Антон снова виновато улыбнулся. Почему-то, все время получалось так, что он зазнается или хвастается. Ему совершенно не хотелось потрясать нового друга своими знаниями… которые он, впрочем, и не считал таким уж выдающимися. Когда с тобой каждый день говорят на разных языках — поневоле выучишь, никуда не денешься, правда? Чем тут гордиться-то?

— Ну слава богу, — облегченно вздохнул Копейкин, — а я уж думал, что ты вообще все знаешь.

«Гм, строгие убеждения, однако, у этого Валерия Михайловича. Английский в наше время — «мировой язык». Самый полезный. А тут — надо же! — «готы и вандалы». Даже одного дня в неделю не нашлось. Зато каталанский… Ну зачем парню каталанский язык, спрашивается? Чтò он на нем читать собирается?»

— Слушай, малыш… а что на твоем кольце написано ты можешь перевести?

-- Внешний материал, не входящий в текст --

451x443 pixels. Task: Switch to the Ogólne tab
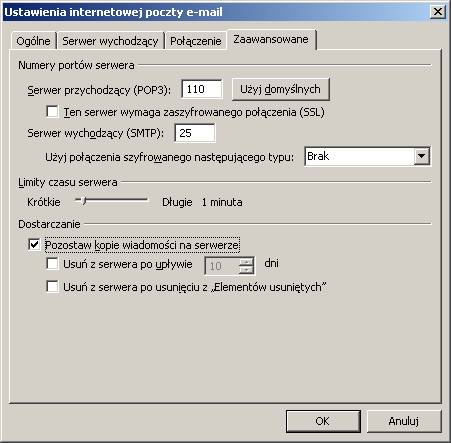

— Конечно, могу, — кивнул Антон, — In hoc signo vinces. «Сим победиши», — он хихикнул, — это примерно значит «знак победителя»… или «повелителя», ну, смотря о чем речь, понимаешь? Когда Константин дрался с Максенцием за Рим у Мульвиевого моста, ему было такое видение ночью. Горящий крест в небе. Вот такой, — он достал кольцо из кармана и показал Копейкину знак «лабарум», похожий на русскую букву «ж», с сильно вытянутой серединкой и петелькой наверку, как у буквы «Р», который был выгравирован по обе стороны от латинского изречения, — а под ним — надпись «In hoc signo vinces», ну в смысле, что он должен победить. А на утро, он побил этого Максенция, хотя его войско было намного меньше и хуже вооружено. А потом уже, через двадцать лет, он стал Константином Великим. И основал Константинополь. И Византию. А началось все с этого знака… Он тогда собирался отступить, потому что понимал, что слабее, но увидел знак и передумал. А если бы не увидел, то и Византии никакой бы не было, а значит и России.

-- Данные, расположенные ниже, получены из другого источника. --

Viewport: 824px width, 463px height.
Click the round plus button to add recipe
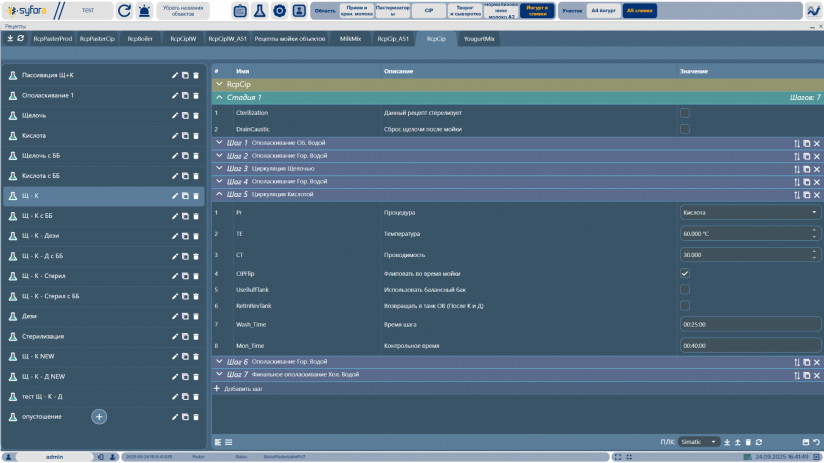coord(99,415)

— Понятно. Это и есть «судьба», о которой ты говорил, да?

— Да, только она обычно не такая… заметная. Даже у Константина, хоть он был и Великий, за всю жизнь один такой случай был, который всю историю определил на две тыщи лет. Но это не значит, что все остальные шажки малюсенькие, которые мы каждую секунду выбираем, что они не важные. Просто, мы не знаем в чем их важность заключается конкретно.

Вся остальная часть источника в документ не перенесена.